Exercise passage
****************************************
As the annual flu season looms, some scientists have this question on their minds: Why now?
For more than a century, physicians have recognized that influenza sweeps the Northern Hemisphere during the winter months, typically peaking here between late December and March.
Over the years they've floated numerous theories to explain the seasonal flu spike - blaming everything from the flood of frigid air to the wintertime tendency of people to huddle indoors.
Yet these explanations "remain astonishingly superficial and full of inconsistencies," says Dr. Scott Dowell, director of the Global Disease Protection Program at the Centers for Disease Control and Prevention in Atlanta.
Now Dowell and other researchers are focusing on a provocative new hypothesis that blames annual flu epidemics on something most people don't get enough of this time of year: sunshine.
In a paper scheduled for publication next month in the journal Epidemiology and Infection, a Harvard University-led team proposes that a vitamin D deficiency caused by inadequate winter sun exposure may predispose people to infection.
If this theory proves correct, it would not only solve a long-standing mystery, but could also have major public health consequences.
Influenza kills an average 36,000 people in the U.S. each winter, mostly the very old and very young. If scientists could pinpoint the secret behind its seasonal recurrence and somehow alter it, "the potential impact would be far greater than the current influenza vaccine," says Dowell.
Hippocrates, the Greek physician widely regarded as the father of medicine, was the first to recognize that certain diseases ebb and flow with the calendar. "Whoever wishes to investigate medicine properly," he wrote around 400 B.C., "should ... consider the seasons of the year."
Epidemiologists, however, have found that this is easier said than done.
"You look at the environment around you and say, `What's the difference between winter and summer?'" says Dr. David Fisman of the Ontario Provincial Public Health Laboratory in Canada. "There are so many things that are seasonal, it's really hard to tease them apart."
One obvious answer is that it's colder in winter. And for as long as parents have bundled up their babies, there's been an unshakable belief that catching a chill makes a person more susceptible to cold or flu.
Cold flunks tests
Since World War II, scientists have devised numerous teeth-chattering tests of this stubborn wives' tale, dunking volunteers in cold baths or confining them to refrigerated meat lockers while squirting virus-spiked mucus up their noses.
"All attempts at demonstrating some relationship between cold exposure and susceptibility to infection have proved negative," Ron Eccles, director of the Common Cold Centre at Cardiff University in Wales, concluded in a recent published review of such studies.
Experiments on the influenza virus have hinted that the flu bug is more stable in the cool, dry air of winter. But that doesn't solve the mystery, says Fisman, whose summary of efforts to understand seasonal influenza is scheduled for publication next year in the Annual Review of Public Health.
****************************************
Listed records
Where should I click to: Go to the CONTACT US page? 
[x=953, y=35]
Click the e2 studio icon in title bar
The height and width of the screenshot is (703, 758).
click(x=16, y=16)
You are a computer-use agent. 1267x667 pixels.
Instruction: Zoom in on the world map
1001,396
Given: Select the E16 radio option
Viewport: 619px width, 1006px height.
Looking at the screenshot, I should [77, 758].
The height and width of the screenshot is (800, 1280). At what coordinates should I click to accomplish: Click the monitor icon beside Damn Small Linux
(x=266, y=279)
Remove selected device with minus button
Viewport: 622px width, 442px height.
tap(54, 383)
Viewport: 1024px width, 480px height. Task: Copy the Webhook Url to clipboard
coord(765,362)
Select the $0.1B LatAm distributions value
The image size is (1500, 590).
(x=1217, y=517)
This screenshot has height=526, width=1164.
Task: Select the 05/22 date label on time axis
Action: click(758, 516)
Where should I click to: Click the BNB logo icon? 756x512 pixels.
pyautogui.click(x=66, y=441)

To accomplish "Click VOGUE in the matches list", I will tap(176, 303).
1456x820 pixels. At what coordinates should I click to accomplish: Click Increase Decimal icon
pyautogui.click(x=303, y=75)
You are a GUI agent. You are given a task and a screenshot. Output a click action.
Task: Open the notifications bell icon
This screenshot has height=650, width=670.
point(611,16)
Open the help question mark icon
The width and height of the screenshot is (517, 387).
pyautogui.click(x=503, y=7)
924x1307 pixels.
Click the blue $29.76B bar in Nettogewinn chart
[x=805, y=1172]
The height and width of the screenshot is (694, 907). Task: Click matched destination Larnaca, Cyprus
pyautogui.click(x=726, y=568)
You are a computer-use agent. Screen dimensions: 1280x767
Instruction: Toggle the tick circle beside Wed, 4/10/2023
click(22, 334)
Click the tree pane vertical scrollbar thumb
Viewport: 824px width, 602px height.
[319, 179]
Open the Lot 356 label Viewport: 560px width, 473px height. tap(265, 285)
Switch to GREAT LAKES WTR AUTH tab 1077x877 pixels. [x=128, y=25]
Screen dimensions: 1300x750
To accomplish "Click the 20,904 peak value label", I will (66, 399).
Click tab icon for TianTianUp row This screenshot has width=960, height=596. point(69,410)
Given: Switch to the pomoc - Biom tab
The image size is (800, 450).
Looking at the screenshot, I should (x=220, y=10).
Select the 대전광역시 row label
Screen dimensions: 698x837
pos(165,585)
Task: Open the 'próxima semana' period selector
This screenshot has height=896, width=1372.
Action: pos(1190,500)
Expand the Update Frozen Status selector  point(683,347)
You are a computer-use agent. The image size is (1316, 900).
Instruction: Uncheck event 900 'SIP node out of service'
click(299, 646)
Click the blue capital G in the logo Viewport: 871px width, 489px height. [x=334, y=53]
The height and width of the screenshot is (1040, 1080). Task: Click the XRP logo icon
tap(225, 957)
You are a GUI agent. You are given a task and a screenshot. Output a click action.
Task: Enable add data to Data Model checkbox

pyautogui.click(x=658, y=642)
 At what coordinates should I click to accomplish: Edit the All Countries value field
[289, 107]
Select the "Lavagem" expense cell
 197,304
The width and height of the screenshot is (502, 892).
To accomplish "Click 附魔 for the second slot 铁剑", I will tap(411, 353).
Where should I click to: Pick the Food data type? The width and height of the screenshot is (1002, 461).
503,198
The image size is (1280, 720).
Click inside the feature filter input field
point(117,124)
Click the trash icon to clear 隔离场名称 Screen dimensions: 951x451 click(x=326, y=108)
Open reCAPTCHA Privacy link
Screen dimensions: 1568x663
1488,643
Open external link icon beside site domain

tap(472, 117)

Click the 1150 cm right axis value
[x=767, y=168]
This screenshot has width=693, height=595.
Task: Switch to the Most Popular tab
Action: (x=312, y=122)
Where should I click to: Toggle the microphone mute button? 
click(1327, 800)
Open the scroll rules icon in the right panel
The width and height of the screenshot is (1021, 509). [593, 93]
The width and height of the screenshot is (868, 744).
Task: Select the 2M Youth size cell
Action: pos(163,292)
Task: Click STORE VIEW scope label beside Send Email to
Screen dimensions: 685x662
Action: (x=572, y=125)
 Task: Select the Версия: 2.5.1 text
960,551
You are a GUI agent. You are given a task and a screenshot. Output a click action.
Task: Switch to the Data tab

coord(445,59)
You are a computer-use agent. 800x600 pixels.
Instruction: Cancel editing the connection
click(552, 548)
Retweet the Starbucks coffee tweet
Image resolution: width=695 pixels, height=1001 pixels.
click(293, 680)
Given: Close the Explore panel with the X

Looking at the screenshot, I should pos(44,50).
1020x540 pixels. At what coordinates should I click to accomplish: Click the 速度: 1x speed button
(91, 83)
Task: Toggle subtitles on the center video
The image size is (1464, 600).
****************************************
Task brief
In the article on seasonal flu, how many people does influenza kill in the U.S. each winter on average?

Your solution
An average of 36,000 people.